Here are a few that I know of, never stayed at any of them though, not in any order of preference:

Pirates bay is a condo located in FWB on the sound, has slips.

Pirates' Bay


Quality Inn in FWB beside Red Lobster/Liza Jackson park. Has a locked dock you can park at and a boat ramp on the sound.
850-275-0300
Fort Walton Beach Florida hotels, Quality Inn hotel near Okaloosa-Walton College, Fort Walton Beach FL 32548

Sandpiper Cove at the east end of the Destin Harbor, has a boat ramp and some rentals with slips/canal access.
850-837-9121
Sandpiper Cove Condominiums -- Canal Reservation Page

Sea Tow in FWB has a ramp and slips you can tie up to overnight, plus storage. Some motels nearby.
850-837-4152
22 Miracle Strip Parkway Southwest
Fort Walton Bch, FL 32548-6613
(850) 837-4152

Call the Destin Marina, located at the northeast end of the Destin Bridge. They have slips, there is a locked storage area next to it. No motel there though.
850-837-2470 

Welcome to The Destin Marina | Homepage


----------



## fred (Dec 28, 2008)

Keeping a boat in Destin is a pretty pricey operation. They stick you on parking your empty trailer too. Destin Marina is the most reasonable, but be warned that you will be dealing with some pretty fast current when the tide is running. They do not have parking for your empty trailer but Susan Destin next door lets folks park when she has space for what is a reasonable price (for the area).
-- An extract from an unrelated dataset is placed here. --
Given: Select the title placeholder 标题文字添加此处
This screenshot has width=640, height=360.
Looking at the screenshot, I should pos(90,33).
Sandpiper can be reasonable if you find a condo with a slip at no extra charge (be sure to check the "no extra charge"), but the problem is that it is almost impossible to park your empty trailer there. There is a guy up near the Joe's Bayou landing that will let you park your trailer at your risk for $175 a week (last year's price).
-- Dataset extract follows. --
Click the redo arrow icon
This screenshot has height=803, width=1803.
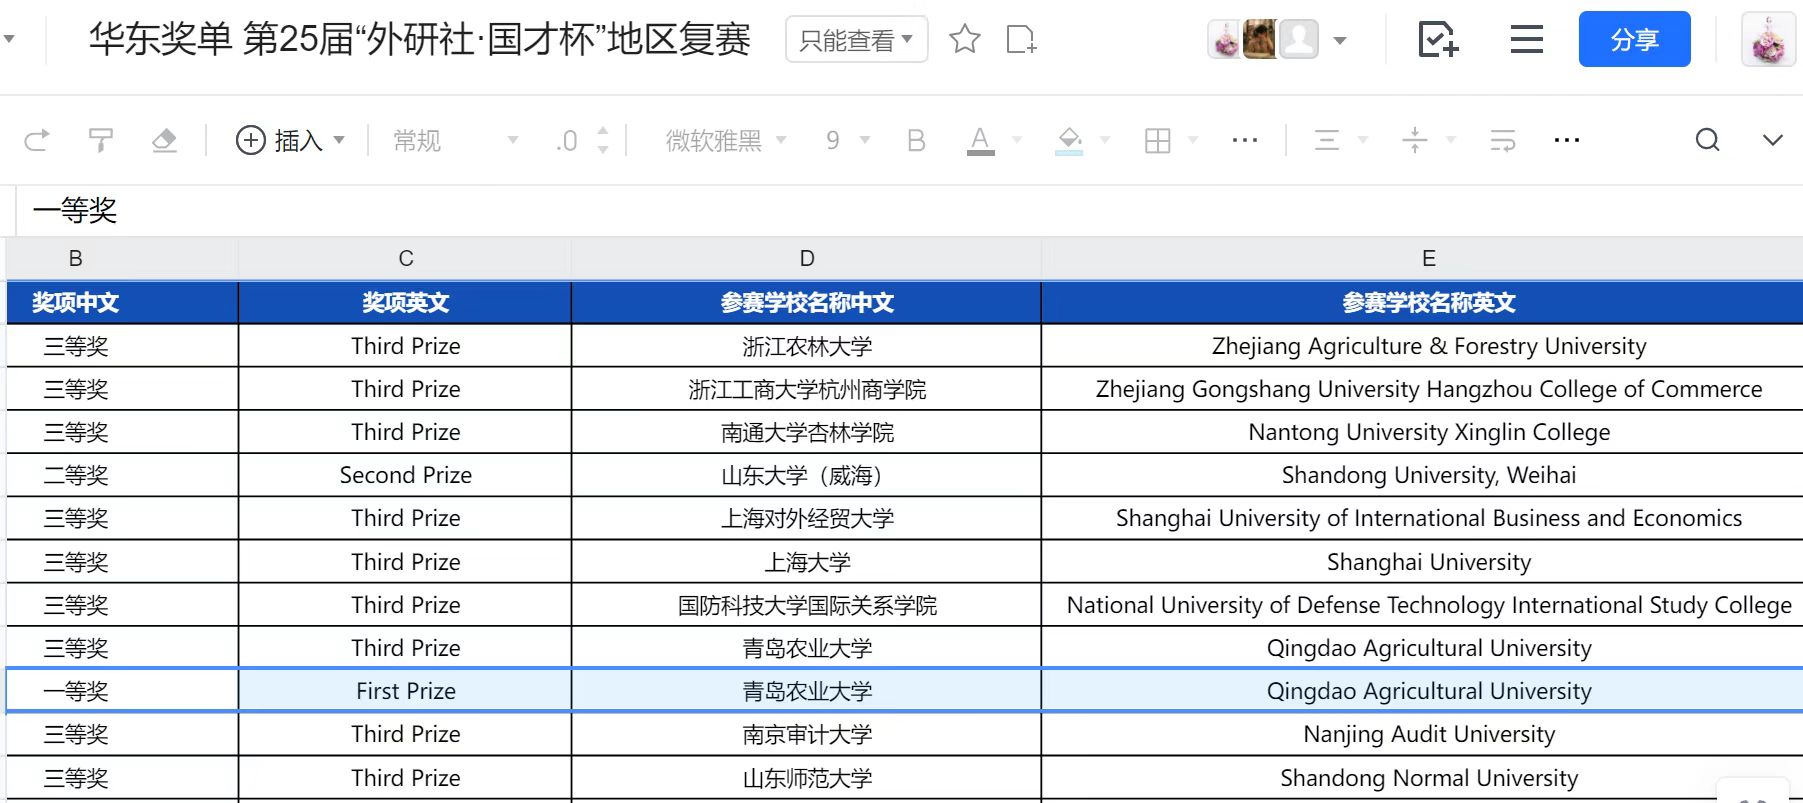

The difficulty and expense of bringing a boat to Destin is why I stick to OB/Fort Morgan. If that area is OK with them it is hard to beat Navy Cove for a reasonable and convenient place to park a boat. There are always powered slips available, a ramp on the property, convenient fish cleaning stations, you can put out a crab trap at the dock or the bay, etc.. We've never had anything stolen, although we don't leave the better rods and reels out at night. There's primo redfishing at the Dixey Bar, good sized kings between the Bar and the channel, Spanish along the beach, and speck fishing on the bay rigs - all in State waters. You will have a hard time finding a better site at the price - we haven't.


----------



## gamefisherman (Oct 6, 2007)

If you'd like to stay right on the Harbor (the most fun) try The Inn on Destin Harbor. They don't have a dock but you can anchor right in front very easily. It's about the cheapest and they have no problem with trailers. Staying there allows you to walk to all the restaurants and night life


----------



## reeltime (Aug 4, 2008)

For military or Gov't civilians your best deal is the Destin Army Recreation Center. Destin Army Recreation Area


----------



## fred (Dec 28, 2008)

Regarding gamefisherman's comment on night life, that is one thing you will be without at Navy Cove. You are 20 miles from Gulf Shores and there are few restaurants out that way. We are old farts and don't care about that - we just go to fish, crab, and shrimp.


----------



## gameaholic (Oct 1, 2007)

Pirates bay is a former motel the units are 325 sqft


----------